Experience across Phase I–III clinical trials; exposure to rare and prevalent disease studies preferred.
Previous audit and regulatory inspection experience strongly preferred.
Key Responsibilities
Monitoring Oversight & Risk-Based Quality Management
Implement oversight encounters including site risk analysis, data reviews, monitoring visit report assessments, Sponsor Oversight Visits, and system/data spot checks.
Prepare high-quality Sponsor Oversight Visit reports within defined timelines.
Apply a risk-based approach to review critical-to-quality data at site and study levels.

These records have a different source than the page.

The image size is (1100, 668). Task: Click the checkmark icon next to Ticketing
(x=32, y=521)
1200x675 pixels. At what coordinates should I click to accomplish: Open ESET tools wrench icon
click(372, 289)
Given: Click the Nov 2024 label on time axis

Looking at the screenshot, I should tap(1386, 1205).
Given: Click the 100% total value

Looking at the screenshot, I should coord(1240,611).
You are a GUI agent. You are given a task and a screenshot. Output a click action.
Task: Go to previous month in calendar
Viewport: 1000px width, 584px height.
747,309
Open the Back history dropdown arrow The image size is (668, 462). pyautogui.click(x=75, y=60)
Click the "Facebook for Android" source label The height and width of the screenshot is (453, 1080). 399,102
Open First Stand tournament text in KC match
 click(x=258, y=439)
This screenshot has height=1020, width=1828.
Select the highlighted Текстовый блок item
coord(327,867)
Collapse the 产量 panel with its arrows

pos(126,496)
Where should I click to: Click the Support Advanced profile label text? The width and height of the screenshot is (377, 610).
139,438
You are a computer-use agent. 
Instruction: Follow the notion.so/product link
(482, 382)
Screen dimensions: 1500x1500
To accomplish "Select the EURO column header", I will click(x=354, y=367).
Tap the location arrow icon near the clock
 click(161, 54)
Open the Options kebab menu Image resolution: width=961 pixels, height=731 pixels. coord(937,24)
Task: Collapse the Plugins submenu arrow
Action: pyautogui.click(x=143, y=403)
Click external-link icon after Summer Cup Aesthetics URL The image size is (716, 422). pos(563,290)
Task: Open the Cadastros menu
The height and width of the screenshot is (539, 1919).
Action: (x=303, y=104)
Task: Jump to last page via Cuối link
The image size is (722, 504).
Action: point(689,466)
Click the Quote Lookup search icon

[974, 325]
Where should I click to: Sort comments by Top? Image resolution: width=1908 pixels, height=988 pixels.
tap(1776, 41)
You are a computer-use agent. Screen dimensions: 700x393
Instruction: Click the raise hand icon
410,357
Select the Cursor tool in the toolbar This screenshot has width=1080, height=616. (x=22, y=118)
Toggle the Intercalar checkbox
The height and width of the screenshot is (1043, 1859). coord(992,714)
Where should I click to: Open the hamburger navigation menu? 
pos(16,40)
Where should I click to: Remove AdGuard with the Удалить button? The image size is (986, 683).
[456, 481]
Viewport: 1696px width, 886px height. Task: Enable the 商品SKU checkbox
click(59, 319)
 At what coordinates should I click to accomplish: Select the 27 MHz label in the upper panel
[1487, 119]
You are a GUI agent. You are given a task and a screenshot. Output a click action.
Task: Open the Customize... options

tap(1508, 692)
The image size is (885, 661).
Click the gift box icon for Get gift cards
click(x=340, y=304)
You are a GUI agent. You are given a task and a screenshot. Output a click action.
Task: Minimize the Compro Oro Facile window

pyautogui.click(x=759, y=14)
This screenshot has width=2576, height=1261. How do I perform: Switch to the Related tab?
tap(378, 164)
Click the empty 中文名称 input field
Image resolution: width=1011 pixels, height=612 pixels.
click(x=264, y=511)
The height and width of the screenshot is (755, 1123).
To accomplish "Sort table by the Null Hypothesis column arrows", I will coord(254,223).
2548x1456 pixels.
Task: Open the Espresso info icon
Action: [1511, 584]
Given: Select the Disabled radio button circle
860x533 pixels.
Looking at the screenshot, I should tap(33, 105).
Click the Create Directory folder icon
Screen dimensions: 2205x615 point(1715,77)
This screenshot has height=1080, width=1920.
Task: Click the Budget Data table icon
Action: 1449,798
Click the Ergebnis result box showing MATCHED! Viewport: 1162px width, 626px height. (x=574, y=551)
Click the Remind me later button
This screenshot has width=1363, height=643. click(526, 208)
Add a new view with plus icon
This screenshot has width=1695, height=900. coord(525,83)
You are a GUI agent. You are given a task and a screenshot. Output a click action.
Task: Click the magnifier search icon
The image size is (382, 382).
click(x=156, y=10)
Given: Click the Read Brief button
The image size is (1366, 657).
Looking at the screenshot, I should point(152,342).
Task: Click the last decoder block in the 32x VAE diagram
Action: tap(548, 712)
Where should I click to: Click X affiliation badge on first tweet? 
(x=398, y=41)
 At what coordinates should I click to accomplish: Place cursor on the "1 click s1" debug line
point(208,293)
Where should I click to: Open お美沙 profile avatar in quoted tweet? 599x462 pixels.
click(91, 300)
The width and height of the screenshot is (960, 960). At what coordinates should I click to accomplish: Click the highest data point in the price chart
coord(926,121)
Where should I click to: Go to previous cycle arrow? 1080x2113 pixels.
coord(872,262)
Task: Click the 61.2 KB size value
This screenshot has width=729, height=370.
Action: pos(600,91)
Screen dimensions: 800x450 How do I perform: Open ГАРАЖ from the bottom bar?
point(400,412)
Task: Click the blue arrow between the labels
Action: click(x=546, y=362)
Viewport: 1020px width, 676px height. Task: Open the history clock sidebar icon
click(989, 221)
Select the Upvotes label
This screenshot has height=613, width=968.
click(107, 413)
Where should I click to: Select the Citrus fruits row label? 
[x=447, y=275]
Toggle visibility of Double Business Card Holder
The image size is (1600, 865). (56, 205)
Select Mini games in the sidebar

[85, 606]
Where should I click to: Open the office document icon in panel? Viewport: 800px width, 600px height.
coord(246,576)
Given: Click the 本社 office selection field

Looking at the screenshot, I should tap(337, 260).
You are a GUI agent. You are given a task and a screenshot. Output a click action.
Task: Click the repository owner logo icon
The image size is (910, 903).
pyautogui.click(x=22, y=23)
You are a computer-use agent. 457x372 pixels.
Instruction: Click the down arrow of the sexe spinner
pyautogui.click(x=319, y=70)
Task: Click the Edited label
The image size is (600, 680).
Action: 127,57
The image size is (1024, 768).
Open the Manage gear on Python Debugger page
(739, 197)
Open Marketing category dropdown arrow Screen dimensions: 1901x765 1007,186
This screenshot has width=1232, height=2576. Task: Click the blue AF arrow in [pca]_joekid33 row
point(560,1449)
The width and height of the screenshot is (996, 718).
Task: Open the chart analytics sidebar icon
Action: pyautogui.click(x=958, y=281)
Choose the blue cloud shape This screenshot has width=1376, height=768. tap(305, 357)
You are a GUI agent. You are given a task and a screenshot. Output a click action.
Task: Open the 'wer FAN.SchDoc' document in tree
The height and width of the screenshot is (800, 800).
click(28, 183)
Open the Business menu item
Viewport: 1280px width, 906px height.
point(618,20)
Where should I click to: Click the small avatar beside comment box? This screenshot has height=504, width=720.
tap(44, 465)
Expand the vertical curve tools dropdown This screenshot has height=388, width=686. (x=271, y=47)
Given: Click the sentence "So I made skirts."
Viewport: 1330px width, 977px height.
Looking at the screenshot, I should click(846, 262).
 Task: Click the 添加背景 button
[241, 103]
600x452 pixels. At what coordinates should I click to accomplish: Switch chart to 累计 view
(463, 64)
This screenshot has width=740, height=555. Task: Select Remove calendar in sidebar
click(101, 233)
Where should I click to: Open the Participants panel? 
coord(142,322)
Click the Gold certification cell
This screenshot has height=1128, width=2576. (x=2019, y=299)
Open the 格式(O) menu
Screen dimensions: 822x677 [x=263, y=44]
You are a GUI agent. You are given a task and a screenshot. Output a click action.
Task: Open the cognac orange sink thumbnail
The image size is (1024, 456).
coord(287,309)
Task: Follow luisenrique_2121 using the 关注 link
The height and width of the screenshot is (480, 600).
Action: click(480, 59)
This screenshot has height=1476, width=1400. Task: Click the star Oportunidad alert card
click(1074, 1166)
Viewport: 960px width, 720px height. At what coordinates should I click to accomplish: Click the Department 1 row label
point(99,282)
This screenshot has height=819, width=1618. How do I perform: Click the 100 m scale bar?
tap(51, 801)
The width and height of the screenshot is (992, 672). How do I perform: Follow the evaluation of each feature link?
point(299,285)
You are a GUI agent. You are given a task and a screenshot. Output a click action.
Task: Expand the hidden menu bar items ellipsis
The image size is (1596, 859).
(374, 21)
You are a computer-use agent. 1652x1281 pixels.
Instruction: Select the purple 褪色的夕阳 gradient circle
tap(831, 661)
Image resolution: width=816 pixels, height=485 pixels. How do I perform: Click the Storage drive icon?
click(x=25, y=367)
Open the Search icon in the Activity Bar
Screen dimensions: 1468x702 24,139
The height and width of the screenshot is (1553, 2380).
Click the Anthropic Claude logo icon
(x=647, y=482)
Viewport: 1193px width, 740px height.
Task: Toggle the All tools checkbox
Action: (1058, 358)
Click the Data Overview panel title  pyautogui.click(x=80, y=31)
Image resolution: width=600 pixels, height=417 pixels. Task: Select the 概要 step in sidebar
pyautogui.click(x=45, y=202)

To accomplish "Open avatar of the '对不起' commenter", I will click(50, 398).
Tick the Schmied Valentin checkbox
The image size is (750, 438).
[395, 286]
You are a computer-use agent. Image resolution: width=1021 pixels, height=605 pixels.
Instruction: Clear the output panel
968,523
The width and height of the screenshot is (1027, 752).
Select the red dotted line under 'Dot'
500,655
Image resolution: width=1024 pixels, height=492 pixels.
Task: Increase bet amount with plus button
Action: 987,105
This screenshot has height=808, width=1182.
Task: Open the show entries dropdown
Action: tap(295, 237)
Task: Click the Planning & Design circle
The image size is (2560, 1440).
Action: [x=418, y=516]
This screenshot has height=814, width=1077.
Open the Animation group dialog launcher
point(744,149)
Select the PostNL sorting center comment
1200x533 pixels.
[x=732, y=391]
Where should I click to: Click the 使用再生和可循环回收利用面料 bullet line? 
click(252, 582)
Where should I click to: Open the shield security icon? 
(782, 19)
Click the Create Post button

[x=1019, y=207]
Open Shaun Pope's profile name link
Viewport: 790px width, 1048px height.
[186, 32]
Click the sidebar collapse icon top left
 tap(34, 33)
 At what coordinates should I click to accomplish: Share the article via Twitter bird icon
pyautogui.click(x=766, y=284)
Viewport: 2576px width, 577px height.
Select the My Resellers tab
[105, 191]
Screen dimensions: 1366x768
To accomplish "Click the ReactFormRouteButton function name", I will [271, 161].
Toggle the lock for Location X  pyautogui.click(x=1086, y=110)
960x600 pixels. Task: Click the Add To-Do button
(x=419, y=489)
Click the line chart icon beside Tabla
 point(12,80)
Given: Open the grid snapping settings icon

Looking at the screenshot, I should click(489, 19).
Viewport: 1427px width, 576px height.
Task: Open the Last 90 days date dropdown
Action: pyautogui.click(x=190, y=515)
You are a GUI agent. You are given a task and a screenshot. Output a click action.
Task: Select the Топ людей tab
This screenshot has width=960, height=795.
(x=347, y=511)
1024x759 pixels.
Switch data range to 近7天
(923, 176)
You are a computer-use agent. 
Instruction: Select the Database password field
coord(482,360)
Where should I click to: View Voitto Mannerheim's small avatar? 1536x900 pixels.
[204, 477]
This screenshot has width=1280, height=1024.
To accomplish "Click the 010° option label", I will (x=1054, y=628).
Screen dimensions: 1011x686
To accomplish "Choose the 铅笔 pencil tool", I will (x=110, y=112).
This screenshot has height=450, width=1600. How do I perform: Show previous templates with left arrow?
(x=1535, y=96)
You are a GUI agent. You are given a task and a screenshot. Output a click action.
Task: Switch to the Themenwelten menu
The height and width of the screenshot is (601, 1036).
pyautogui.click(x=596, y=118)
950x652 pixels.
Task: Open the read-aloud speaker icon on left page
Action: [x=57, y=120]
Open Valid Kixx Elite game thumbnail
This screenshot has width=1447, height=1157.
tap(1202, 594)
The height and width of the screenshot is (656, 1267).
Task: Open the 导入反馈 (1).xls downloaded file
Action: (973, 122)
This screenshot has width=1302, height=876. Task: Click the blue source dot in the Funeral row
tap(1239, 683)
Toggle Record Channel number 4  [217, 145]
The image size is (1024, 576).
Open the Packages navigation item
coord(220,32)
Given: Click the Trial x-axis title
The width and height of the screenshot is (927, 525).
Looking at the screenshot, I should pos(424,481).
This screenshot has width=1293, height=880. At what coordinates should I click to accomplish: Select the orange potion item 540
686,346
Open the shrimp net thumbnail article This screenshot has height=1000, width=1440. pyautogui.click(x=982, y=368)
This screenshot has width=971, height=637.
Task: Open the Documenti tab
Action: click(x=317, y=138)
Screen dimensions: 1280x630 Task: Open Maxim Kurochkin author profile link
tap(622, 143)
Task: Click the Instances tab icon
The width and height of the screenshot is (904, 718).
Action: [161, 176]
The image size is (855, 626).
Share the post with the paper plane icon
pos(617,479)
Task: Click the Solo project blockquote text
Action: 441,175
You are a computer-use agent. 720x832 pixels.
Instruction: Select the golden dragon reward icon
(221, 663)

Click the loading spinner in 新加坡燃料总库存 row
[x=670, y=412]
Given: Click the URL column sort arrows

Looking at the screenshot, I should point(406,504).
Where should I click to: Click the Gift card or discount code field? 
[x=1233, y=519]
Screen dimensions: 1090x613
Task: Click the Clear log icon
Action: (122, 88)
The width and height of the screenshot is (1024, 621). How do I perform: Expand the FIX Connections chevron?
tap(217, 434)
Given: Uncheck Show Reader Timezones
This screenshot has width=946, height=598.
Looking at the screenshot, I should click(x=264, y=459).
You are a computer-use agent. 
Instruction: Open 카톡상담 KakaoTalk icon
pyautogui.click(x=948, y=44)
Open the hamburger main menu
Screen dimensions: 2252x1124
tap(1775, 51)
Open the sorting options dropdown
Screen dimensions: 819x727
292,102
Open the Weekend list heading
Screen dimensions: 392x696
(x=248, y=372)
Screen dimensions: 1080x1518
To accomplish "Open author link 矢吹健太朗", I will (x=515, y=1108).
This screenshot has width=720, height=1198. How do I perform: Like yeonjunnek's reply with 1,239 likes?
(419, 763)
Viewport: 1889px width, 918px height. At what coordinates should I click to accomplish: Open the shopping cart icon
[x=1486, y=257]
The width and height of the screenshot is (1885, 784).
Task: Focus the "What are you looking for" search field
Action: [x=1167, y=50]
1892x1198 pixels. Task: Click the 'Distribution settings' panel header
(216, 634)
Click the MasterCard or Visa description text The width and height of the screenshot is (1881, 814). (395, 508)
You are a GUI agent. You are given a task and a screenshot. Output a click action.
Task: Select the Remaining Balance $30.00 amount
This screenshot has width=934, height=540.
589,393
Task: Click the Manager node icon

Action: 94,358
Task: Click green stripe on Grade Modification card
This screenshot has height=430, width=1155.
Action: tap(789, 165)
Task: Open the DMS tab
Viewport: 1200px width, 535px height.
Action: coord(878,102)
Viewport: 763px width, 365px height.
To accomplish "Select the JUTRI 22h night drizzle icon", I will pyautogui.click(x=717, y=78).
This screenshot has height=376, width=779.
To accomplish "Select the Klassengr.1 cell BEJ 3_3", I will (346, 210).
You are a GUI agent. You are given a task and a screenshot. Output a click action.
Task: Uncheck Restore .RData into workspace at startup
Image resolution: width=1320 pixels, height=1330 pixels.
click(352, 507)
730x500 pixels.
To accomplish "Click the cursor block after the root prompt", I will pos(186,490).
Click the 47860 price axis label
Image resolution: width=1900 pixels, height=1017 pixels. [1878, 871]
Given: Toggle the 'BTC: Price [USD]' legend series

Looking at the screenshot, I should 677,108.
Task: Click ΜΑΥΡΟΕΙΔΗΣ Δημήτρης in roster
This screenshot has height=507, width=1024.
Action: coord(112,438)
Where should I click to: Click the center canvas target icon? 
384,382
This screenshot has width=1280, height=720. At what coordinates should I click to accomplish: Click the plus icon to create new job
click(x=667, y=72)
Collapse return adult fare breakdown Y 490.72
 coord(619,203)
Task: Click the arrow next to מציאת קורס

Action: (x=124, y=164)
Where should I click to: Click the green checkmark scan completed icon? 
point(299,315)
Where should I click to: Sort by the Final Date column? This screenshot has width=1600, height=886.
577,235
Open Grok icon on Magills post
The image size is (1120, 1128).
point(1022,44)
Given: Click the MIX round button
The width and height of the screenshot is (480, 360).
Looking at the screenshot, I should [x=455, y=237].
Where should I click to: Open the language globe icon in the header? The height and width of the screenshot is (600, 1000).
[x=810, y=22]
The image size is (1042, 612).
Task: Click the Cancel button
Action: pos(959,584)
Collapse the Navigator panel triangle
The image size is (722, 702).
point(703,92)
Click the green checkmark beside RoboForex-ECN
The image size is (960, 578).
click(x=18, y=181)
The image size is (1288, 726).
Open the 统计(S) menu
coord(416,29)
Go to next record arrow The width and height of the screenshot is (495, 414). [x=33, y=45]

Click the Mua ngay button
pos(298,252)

Develop and implement Study Specific Oversight Plans (SSOPs) aligned with the Risk Management Plan (Risk MAP).
Conduct root cause analysis and recommend mitigation strategies to study management and CRO partners.
Support inspection readiness and regulatory audit preparation.
Clinical Site Engagement & Relationship Management
Build and maintain strong relationships with investigators and site staff.
Identify potential sites for new studies and support less experienced research sites.
Ensure sites are engaged, supported, and operationally ready for recruitment and trial execution.
Collaborate closely with Clinical Risk and Analytics teams to identify site outliers and trends.
Operational Leadership
Lead oversight and trend meetings with study teams and CROs to address risks, compliance issues, and performance trends.
Ensure alignment with International Council for Harmonisation – Good Clinical Practice (ICH-GCP) guidelines and global regulatory standards.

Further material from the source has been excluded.